The fully grown human brain weighs around 1500 g, which is more than three times heavier than for every other living primate (Striedter 2005). Nonetheless, brain weight correlates with the overall size of an organism, so information about brain weight alone is not a useful proxy for the relative intelligence of a species. Therefore, it is more informative to look at ratios between brain and body weight. However, this ratio can be misleading too because smaller animals generally have higher brain to body ratio than larger ones (pocket mice have a higher brain-body ratio than humans do, for instance). Given this nonlinearity, the most useful measure of relative interspecies brain size is the encephalization quotient (EQ). EQ is the ratio between predicted and actual brain mass of a particular species given information from several reference species (Striedter 2005). Examples of EQ scores for various species are the African elephants with an EQ of 1.3, the mouse with 0.5, chimpanzees 2.2–2.5, dolphins 5.3, and humans, with the highest score of all species, 7.4 (Roth and Dicke 2005).

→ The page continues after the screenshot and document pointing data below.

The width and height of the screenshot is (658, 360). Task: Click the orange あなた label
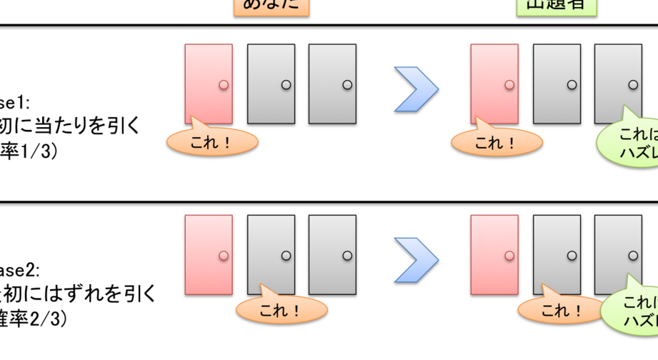pos(271,6)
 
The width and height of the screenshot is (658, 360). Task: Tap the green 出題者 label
pos(556,6)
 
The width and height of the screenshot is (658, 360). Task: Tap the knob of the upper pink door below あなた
pos(224,85)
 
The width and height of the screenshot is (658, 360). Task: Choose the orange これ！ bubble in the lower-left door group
pos(281,310)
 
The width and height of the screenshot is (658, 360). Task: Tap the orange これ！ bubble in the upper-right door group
pos(497,142)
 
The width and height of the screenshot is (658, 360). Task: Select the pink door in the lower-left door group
pos(208,254)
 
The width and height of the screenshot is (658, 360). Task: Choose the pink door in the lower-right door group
pos(494,254)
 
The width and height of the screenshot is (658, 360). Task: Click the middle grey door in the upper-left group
pos(271,84)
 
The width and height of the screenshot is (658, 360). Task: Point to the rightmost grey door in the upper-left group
pos(332,84)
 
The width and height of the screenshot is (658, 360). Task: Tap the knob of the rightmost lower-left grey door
pos(347,256)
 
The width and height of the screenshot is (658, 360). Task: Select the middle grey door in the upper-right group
pos(557,84)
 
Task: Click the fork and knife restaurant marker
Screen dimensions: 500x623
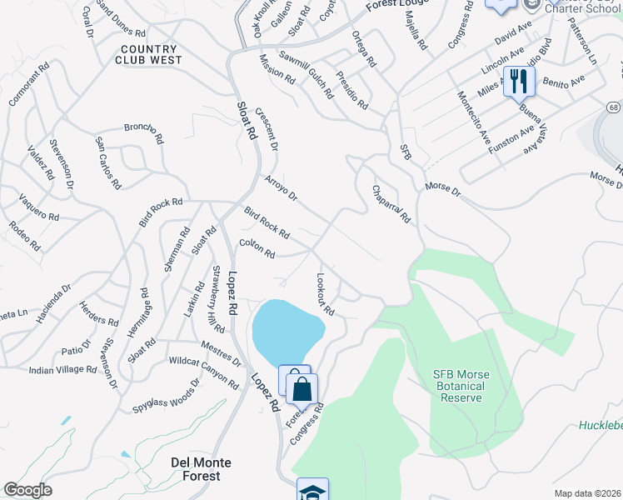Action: click(x=518, y=82)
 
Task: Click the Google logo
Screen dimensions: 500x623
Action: click(x=28, y=490)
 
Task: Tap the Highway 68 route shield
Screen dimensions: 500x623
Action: click(x=613, y=108)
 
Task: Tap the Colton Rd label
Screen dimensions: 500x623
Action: click(x=257, y=248)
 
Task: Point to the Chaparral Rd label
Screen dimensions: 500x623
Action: click(x=391, y=203)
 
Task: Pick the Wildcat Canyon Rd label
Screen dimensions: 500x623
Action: click(x=203, y=370)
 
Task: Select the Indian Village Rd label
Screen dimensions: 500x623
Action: click(x=63, y=369)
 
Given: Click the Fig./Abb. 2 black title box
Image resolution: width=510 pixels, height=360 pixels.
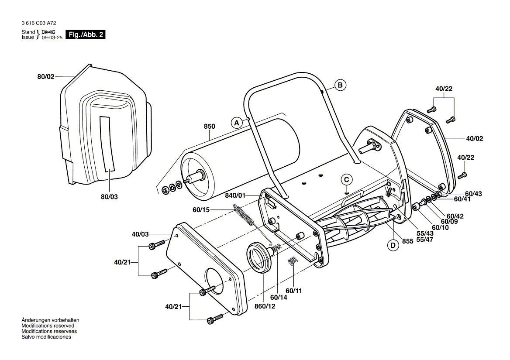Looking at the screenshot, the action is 86,34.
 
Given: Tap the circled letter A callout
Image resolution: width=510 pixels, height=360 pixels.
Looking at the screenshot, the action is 237,123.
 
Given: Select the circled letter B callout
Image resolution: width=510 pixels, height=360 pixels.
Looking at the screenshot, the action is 340,85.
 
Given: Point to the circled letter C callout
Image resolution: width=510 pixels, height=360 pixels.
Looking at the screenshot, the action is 347,180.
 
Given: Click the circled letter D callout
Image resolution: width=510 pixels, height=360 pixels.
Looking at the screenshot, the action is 393,245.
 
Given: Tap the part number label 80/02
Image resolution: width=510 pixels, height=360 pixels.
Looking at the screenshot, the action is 46,77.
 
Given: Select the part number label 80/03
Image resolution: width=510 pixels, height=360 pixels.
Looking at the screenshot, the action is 109,197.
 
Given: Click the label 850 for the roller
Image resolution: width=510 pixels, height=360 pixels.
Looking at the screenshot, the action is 210,127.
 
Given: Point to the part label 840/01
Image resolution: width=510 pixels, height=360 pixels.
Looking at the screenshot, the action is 235,195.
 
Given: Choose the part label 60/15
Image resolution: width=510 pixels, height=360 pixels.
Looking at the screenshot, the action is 201,210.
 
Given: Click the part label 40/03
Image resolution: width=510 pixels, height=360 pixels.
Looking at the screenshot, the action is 140,234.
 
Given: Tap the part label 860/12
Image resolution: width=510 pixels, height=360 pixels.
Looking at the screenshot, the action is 265,306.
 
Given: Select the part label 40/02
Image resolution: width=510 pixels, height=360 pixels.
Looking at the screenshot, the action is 475,139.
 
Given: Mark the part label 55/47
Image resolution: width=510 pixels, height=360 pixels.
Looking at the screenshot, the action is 425,240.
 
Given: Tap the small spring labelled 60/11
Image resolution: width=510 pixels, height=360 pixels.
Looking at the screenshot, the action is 293,261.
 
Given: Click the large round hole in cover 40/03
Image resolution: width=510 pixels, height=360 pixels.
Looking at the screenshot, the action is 214,281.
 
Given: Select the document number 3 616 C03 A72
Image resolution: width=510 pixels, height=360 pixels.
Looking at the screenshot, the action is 39,23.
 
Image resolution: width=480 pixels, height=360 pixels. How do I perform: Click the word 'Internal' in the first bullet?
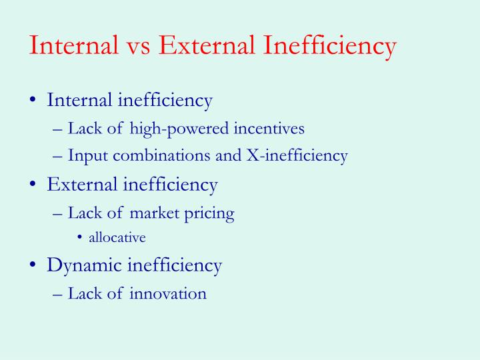79,101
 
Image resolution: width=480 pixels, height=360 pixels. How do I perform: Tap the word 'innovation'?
168,293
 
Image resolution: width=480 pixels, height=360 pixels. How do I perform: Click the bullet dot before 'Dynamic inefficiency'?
33,265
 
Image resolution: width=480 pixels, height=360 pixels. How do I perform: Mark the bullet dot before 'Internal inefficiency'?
33,101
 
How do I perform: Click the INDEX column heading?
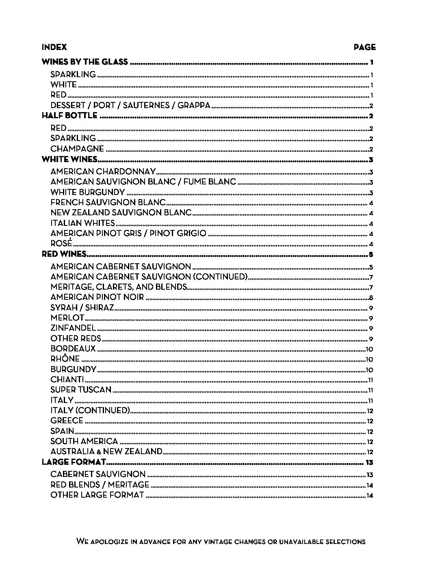tap(54, 47)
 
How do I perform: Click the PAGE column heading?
tap(364, 47)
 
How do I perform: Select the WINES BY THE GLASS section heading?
tap(85, 62)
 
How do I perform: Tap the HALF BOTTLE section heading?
tap(69, 116)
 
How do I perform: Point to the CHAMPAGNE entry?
tap(77, 149)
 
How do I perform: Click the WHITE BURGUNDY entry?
tap(87, 192)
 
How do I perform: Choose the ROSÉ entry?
tap(61, 244)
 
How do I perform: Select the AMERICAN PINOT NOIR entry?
tap(97, 297)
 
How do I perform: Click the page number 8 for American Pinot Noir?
tap(371, 298)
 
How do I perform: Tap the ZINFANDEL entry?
tap(73, 328)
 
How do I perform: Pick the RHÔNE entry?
tap(65, 359)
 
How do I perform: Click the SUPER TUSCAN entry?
tap(81, 390)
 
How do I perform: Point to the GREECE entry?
tap(67, 421)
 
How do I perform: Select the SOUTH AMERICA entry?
tap(84, 442)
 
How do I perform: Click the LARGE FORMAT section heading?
tap(74, 462)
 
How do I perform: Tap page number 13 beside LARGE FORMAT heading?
tap(369, 463)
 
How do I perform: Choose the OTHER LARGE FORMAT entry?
tap(97, 495)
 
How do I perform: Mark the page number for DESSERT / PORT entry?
tap(371, 106)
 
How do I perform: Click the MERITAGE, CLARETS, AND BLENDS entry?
tap(119, 287)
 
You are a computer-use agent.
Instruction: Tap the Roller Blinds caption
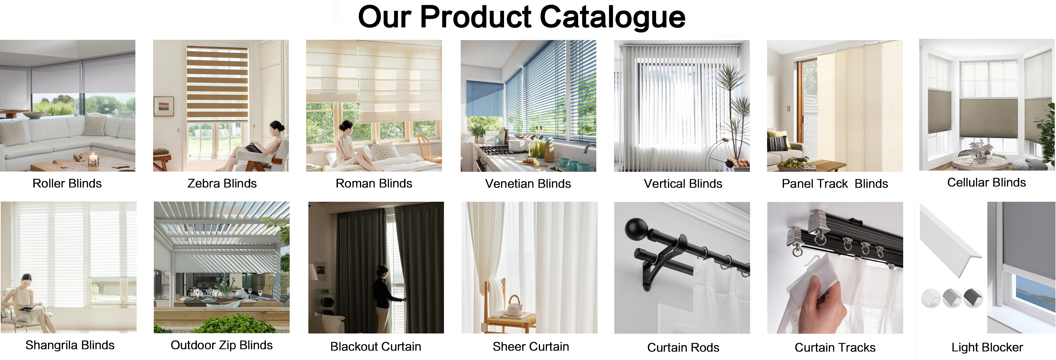pos(67,183)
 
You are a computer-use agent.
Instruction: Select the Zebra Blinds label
pos(222,183)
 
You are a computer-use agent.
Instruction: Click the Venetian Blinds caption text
pos(528,183)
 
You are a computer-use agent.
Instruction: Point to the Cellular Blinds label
pos(986,183)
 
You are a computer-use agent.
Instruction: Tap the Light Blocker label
pos(987,347)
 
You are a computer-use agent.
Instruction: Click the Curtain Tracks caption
pos(835,347)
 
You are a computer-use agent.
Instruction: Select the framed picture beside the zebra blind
pos(164,106)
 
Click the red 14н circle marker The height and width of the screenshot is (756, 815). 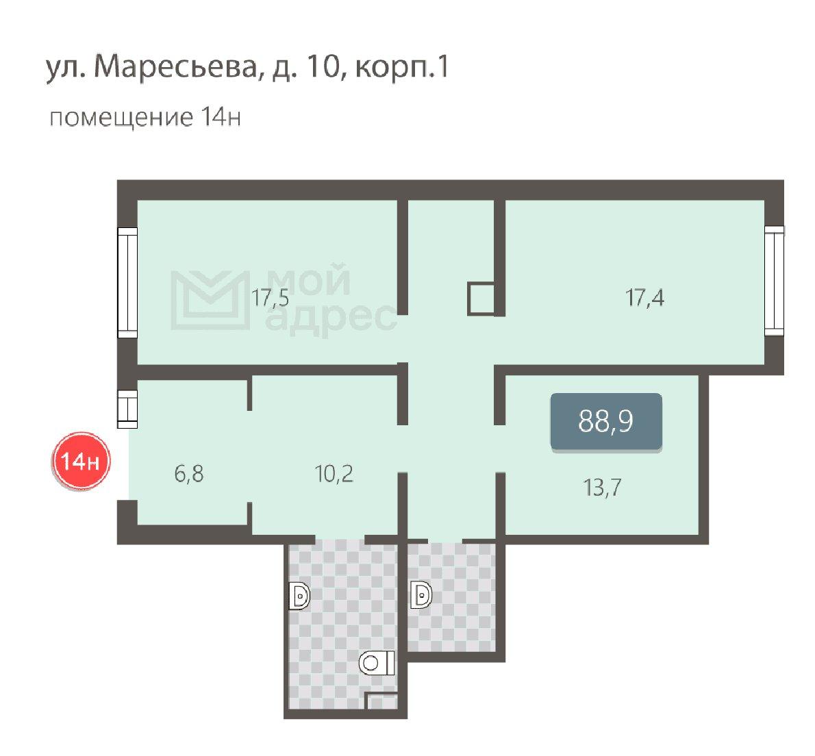point(80,461)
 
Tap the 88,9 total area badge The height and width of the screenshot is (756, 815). point(606,421)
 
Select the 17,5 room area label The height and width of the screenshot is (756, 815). point(271,299)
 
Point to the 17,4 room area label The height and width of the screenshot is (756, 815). point(644,299)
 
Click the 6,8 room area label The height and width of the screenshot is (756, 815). point(188,474)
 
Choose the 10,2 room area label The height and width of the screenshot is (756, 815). point(334,474)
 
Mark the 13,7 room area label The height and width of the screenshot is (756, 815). point(603,488)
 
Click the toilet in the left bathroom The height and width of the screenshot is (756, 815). point(377,663)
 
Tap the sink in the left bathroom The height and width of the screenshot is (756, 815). point(299,596)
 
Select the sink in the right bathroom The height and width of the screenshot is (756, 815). point(421,595)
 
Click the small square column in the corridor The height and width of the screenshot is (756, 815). point(481,299)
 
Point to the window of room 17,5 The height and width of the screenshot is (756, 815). point(127,283)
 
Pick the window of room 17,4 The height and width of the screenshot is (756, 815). point(775,281)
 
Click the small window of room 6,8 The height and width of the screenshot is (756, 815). point(127,410)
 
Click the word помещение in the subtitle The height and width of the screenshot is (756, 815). point(121,118)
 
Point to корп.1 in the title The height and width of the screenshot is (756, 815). point(401,68)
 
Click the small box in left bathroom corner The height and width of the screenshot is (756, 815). point(382,701)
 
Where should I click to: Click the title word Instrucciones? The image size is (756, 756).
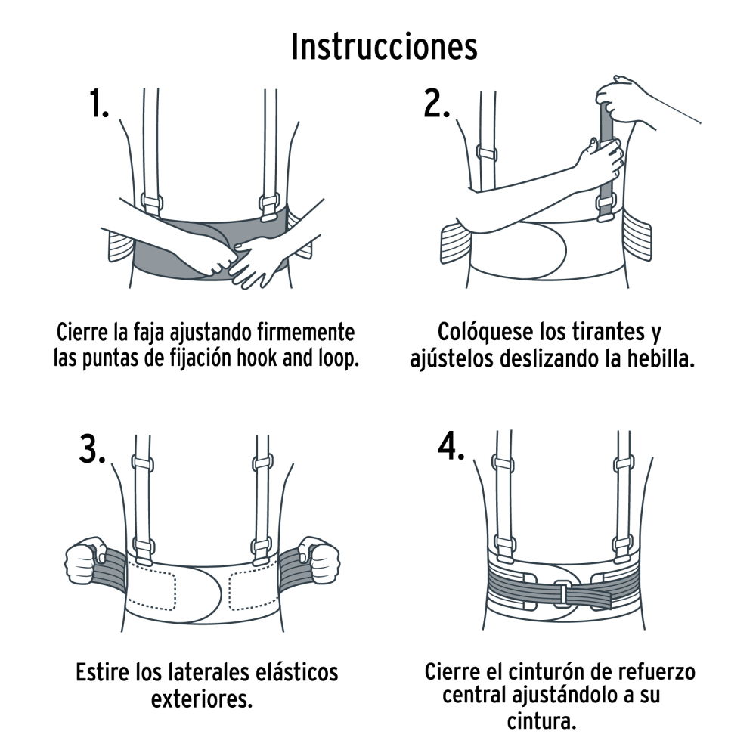384,47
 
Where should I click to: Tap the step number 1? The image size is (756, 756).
99,104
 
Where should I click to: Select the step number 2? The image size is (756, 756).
436,104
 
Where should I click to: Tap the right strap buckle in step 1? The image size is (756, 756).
268,205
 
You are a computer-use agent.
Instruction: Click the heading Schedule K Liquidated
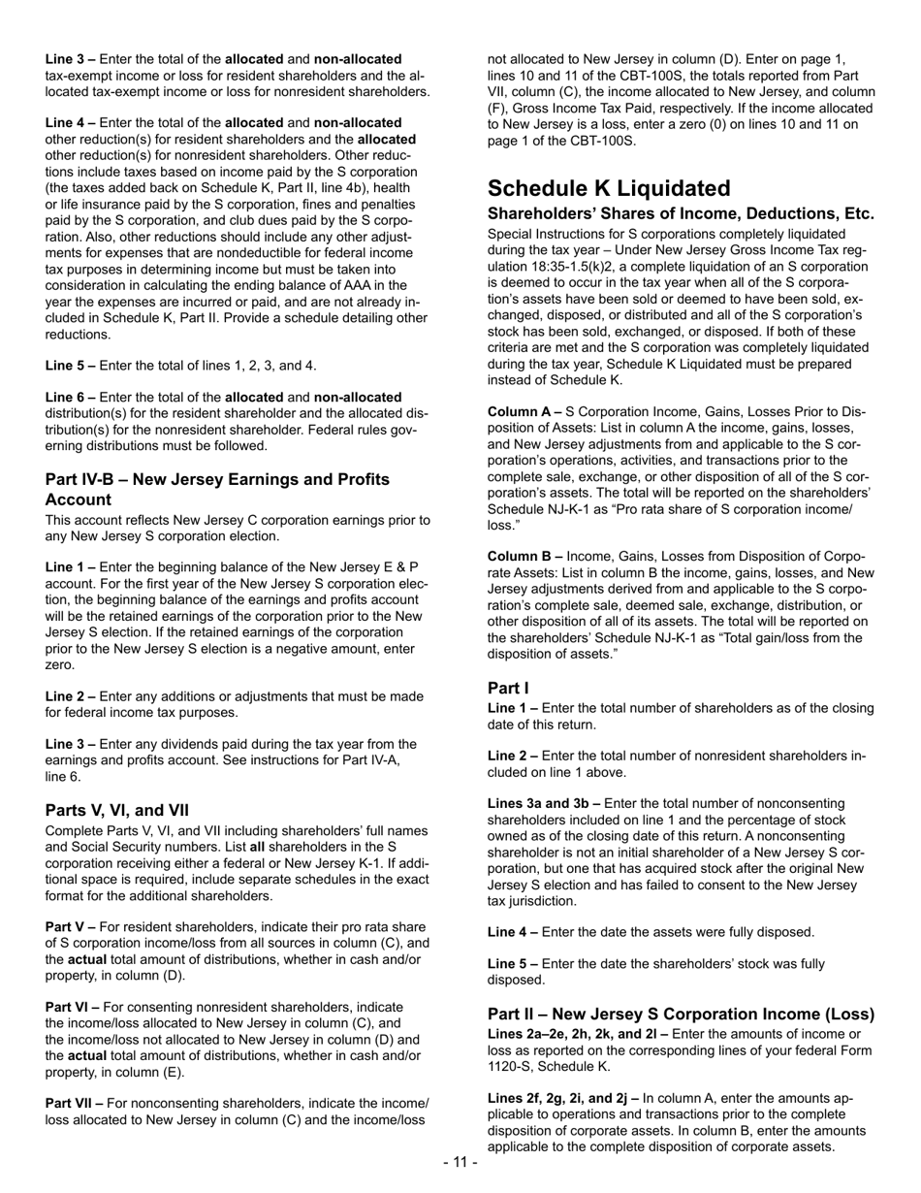[x=609, y=188]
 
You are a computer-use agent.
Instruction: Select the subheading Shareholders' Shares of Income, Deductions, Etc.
[x=681, y=213]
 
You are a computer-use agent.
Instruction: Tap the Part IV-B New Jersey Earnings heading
[x=217, y=489]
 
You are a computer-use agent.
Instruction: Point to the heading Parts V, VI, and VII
[x=117, y=810]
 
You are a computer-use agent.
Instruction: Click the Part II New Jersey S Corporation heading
[x=681, y=1015]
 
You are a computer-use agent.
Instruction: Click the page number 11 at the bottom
[x=460, y=1162]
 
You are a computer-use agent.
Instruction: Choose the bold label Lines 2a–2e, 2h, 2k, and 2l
[x=564, y=1034]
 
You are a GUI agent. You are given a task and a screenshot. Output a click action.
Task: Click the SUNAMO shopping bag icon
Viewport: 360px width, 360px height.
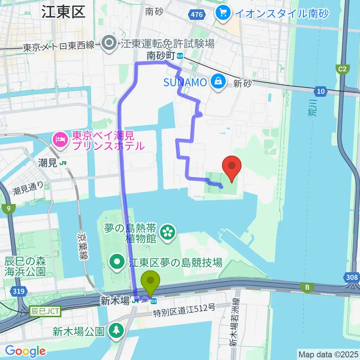(x=217, y=81)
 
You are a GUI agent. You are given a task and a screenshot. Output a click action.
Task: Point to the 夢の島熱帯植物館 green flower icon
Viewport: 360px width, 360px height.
(x=167, y=232)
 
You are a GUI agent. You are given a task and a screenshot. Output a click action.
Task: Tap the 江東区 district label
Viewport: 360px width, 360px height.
(x=63, y=12)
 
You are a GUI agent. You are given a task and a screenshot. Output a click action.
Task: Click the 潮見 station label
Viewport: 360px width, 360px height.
(x=47, y=163)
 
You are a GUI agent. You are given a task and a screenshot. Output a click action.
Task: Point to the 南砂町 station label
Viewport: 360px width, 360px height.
(x=160, y=56)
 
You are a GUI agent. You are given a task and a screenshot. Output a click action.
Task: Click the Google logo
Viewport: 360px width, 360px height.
(x=25, y=351)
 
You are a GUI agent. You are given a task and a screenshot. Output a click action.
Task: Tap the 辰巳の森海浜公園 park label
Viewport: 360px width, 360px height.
(x=25, y=266)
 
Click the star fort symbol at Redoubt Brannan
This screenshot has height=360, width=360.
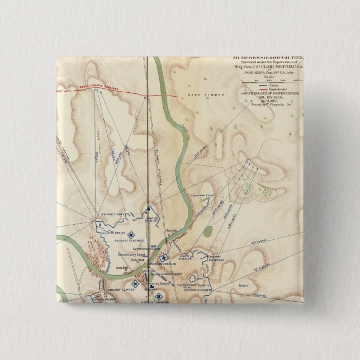click(164, 257)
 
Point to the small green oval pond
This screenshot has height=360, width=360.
click(208, 231)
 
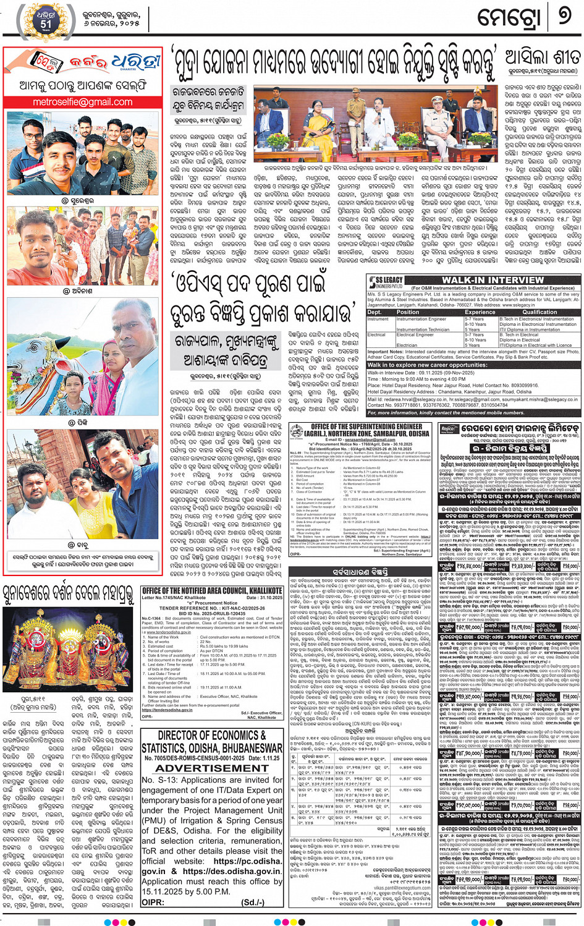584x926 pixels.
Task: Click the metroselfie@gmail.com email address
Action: pyautogui.click(x=82, y=102)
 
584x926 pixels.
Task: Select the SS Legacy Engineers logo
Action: pyautogui.click(x=386, y=282)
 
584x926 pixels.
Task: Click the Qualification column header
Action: pyautogui.click(x=539, y=312)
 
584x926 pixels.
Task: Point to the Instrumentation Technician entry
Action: pyautogui.click(x=423, y=329)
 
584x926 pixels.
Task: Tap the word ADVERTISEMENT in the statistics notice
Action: pyautogui.click(x=211, y=768)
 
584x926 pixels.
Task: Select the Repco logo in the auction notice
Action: pyautogui.click(x=448, y=429)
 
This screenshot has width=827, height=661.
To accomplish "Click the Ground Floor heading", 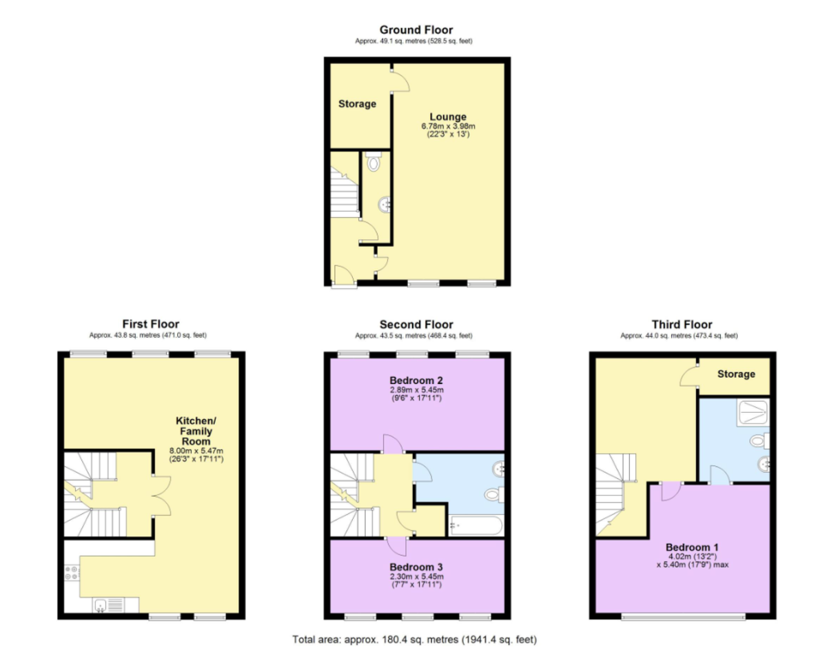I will click(416, 30).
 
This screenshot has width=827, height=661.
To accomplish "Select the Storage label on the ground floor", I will click(357, 104).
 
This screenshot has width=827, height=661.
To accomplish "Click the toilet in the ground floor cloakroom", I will click(374, 163).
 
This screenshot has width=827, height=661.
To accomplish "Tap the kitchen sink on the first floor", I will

The cradle of humans was in equatorial Africa (Klein 2000), and it was here that humans first occupied and exploited what has been dubbed the cognitive niche (DeVore and Tooby 1987). A niche often refers to what an animal does in its local ecology: It can be said to describe the profession, biologically speaking, of an organism (Odum 1959). Rather than exploiting resources by purely physical and chemical means (e.g., running faster, stronger toxins, and so on), humans are able to extract resources from the environment by using cognitive models of causal relationships in the world. This allows humans to invent tools and weapons, extract poison and drugs from other living organisms, and engage in coordinated action with other people; all embedded in culture (Pinker 2010).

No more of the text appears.